**WHAT THIS EXERCISE ASKS**:
a: Reproduce the account of the Texas student's school removal verbatim, everything from "Patrick Sheeley, a" down to "turned him in.".
b: Pick up the account of the Texas student's school removal after its final sentence and carry it forward.

Thu 19 Apr 2001
Slashdot is reporting, “Last week Sean, a 16-year-old computer geek and gamer who has never been in serious trouble, was thrown out of a Texas school and ordered into “alternative education” for responding to a year’s worth of bullying and harassment, some verbal, some physical. His crime was to fantasize out loud about revenge. He got as much due process as Chinese dissidents get. His father, a Slashdot reader and graphic designer, has pulled his son out of the system and into home schooling. He asks for help and advice. This is a story about life in America’s schools these days for people who are “different,” who live at the mercy of jerks and cover-your-butt administrators.”
Last week, Sean Sheeley — computer geek, gamer, and high-school junior in the McKinney Independent School District north of Dallas — was confronted by a group of students in one of his classes. They’d been tormenting Sheeley for much of the school year, he says. He’d been jabbed, ridiculed, baited, had disks stoken from his computer.
Sheely’s father Patrick, a graphic designer, says the incident unfolded this way: one of the kids in his class came up to Sean while others were taunting him and said aloud with others present, “One of these days, he’s going to bring a gun to school and shoot us.”
Patrick Sheeley, a Slashdot regular, says that “my son, being a little sarcastic, took out a small case that he carries his keys in and pretended to be loading a gun. The same student then said, ‘Look, he’s loading his gun.’
At some point, says Patrick, one of the other students joined in with some additional comments, further upsetting Sean, who then responded:
“If this had been a real gun,you’d be dead now.” One of the kids turned him in.
Sean was called into the principal’s office where he got suspended for three days and sent home. School officials then notified his parents that Sean was being removed from the high school and sent to an alternative school for kids with learning and other problems. He was no longer fit for mainstream education, the school had decided.
The decision was “unappealable” to school administrators, Patrick was told. He could appeal to the school district, but not until May, when the school year was virtually over. None of the other students involved have been disciplined, nor, to the Sheeleys’ knowledge, even questioned. Patrick says officials told him that the school has a statement from a single student who overheard the remark and reported it.

**SUPPLIED RECORDS**:

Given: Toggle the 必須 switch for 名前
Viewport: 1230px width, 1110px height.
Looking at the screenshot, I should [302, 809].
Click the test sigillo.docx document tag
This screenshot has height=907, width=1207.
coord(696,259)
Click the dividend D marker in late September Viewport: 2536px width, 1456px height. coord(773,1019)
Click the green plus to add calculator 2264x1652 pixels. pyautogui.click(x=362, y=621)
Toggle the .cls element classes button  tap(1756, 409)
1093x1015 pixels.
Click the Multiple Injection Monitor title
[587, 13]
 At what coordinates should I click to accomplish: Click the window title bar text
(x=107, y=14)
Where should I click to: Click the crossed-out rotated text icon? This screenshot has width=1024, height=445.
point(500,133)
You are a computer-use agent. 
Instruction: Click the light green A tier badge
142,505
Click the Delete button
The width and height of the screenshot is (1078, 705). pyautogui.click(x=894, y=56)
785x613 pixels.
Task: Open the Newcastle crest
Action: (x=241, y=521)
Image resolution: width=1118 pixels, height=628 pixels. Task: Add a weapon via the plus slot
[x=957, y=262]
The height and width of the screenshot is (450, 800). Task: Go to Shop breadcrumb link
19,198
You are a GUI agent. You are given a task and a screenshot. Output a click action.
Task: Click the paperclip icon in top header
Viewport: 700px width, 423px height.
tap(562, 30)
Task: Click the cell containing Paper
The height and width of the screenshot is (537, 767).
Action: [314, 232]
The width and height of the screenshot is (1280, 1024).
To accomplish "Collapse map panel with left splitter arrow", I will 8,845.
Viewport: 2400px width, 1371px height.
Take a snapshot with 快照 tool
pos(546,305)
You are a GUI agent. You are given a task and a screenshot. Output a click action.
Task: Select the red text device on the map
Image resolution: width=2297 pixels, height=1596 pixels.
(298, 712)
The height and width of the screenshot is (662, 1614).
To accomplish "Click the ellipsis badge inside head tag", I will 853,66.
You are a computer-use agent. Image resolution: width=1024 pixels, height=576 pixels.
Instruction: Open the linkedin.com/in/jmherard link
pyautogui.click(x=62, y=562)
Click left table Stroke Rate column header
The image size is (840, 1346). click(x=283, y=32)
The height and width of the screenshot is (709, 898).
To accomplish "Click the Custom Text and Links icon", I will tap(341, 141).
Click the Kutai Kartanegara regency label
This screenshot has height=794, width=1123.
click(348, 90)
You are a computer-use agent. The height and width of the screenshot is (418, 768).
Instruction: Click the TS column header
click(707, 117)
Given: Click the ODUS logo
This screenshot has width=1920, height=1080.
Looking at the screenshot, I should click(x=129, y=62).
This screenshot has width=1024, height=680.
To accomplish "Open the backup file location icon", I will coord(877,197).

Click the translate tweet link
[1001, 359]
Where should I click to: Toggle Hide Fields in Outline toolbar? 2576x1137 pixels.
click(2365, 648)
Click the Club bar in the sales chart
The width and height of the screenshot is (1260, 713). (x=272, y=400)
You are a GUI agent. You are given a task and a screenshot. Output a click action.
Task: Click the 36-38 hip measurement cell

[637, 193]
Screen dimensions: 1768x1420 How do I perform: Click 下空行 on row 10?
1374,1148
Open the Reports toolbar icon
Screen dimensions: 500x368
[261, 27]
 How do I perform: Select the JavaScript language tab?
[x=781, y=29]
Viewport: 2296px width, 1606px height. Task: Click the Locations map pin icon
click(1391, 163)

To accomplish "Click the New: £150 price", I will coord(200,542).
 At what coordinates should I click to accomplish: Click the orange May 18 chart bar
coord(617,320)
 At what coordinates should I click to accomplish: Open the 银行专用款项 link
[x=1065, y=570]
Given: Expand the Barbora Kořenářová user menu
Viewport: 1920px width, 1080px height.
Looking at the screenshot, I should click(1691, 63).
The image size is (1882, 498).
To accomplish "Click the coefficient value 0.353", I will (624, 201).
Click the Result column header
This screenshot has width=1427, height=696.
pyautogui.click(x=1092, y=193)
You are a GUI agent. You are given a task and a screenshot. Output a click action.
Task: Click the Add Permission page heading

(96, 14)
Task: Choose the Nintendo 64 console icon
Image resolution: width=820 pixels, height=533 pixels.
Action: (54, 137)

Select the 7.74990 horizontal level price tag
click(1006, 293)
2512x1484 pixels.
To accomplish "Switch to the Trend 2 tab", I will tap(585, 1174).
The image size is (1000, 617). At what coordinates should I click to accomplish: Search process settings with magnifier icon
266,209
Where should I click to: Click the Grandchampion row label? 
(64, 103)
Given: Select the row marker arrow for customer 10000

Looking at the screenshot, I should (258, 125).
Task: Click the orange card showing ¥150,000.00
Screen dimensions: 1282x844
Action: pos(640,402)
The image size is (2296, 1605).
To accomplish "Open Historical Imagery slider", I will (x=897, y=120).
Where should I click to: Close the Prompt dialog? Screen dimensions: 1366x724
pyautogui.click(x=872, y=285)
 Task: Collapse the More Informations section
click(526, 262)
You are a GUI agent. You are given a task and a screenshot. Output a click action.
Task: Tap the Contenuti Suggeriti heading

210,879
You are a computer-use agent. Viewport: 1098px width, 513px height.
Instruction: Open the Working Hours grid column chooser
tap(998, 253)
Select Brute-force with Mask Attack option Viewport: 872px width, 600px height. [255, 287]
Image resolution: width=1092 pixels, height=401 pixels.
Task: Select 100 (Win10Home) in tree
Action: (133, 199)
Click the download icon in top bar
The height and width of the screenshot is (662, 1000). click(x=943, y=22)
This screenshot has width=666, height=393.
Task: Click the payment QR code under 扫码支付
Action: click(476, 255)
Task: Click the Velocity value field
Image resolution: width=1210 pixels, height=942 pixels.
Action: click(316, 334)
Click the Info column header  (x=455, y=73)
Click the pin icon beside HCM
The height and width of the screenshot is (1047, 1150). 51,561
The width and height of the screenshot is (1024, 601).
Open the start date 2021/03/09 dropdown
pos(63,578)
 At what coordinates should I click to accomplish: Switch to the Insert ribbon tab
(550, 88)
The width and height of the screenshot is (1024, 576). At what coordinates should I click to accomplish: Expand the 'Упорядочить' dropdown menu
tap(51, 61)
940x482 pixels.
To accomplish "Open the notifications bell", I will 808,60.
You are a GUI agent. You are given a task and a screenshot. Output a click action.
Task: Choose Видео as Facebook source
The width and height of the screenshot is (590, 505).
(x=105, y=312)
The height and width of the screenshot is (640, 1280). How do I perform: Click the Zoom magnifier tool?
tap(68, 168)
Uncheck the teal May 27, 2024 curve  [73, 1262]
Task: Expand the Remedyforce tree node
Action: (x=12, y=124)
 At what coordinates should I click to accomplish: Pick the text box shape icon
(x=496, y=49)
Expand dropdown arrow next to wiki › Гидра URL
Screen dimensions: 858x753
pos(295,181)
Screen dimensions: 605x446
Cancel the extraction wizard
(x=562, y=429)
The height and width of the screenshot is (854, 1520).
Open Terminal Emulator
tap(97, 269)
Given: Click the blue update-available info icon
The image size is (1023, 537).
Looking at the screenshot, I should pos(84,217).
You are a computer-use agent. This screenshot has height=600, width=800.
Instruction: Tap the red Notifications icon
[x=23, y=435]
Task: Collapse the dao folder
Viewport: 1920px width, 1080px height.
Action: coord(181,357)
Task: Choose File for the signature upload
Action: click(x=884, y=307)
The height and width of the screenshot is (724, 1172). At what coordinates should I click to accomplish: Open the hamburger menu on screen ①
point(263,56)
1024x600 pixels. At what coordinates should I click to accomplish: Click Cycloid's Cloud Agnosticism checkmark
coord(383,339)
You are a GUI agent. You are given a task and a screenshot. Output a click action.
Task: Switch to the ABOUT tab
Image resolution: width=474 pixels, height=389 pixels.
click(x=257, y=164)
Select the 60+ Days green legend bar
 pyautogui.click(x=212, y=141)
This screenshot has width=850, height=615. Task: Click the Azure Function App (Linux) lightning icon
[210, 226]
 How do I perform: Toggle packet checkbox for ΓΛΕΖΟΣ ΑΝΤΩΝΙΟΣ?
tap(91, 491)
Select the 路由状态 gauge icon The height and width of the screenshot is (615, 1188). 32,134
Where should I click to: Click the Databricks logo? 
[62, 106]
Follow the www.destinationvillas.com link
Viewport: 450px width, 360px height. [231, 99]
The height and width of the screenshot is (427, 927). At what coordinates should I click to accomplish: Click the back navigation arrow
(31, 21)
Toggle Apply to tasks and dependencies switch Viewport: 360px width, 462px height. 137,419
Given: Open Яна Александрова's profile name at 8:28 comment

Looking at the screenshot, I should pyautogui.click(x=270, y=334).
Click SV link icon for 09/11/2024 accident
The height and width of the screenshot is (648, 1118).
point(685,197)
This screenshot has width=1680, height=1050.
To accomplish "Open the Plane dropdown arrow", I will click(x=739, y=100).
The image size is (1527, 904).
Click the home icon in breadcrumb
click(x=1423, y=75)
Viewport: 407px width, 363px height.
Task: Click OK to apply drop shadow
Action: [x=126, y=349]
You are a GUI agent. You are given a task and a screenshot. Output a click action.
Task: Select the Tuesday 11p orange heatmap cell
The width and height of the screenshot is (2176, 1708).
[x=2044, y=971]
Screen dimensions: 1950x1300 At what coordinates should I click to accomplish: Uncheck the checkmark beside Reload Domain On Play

**SOLVED PROBLEMS**:
a:
Patrick Sheeley, a Slashdot regular, says that “my son, being a little sarcastic, took out a small case that he carries his keys in and pretended to be loading a gun. The same student then said, ‘Look, he’s loading his gun.’
At some point, says Patrick, one of the other students joined in with some additional comments, further upsetting Sean, who then responded:
“If this had been a real gun,you’d be dead now.” One of the kids turned him in.

b:
Sean says that he’d like to forget the whole day, but here’s what he remembers:
“There was much of the usual taunting, mocking my intelligence, mocking things I hold interest in, etc. Then one of them said, ‘You know, one of these days he’s going to bring a gun to school and kill us all.’ And that is, so to speak, what knocked over the first domino. I also remember one of them trying to take the computer disks out of my backpack… the same person who went through my backpack accused me of being gay.”
Sean said he’d prefer the high school to an alternative school. Othwerwise, he says, “why would I want to go back to a school that lies, breaks state laws, and gets rid of bright students who finally snap, merely to ‘make the school feel safer?’ All the school is doing is satisfying a few parents’ false sense of insecurity, brought on by the intense media attention to the recent school shootings, by giving them a false sense of security, at the expense of students like myself. The ONLY reason I’d want to go back is to see my few friends again, and I can keep in contact with them without going to school.”
Sean’s comment was foolish, his father says, especially in the post-Columbine environment where candid speech about schools is dangerous. And he isn’t averse to some milder form of punishment.
I wonder if Sean deserves anything more than a useful speech on sensible responses to morons. Perhaps he should be called into an office and told that one of an individual’s noblest callings is to make fools reveal themselves. There appear to be mitigating circumstances, to say the least, and Sean was defending himself, reflexively and verbally, if not wisely. Patrick is surprised by the profoundly anti-democratic, Banana Republic policies that govern public schools in America, where there is no Constitution, protected speech, or due process for citizens under 18. Thousands of kids like Sean won’t be the least bit surprised.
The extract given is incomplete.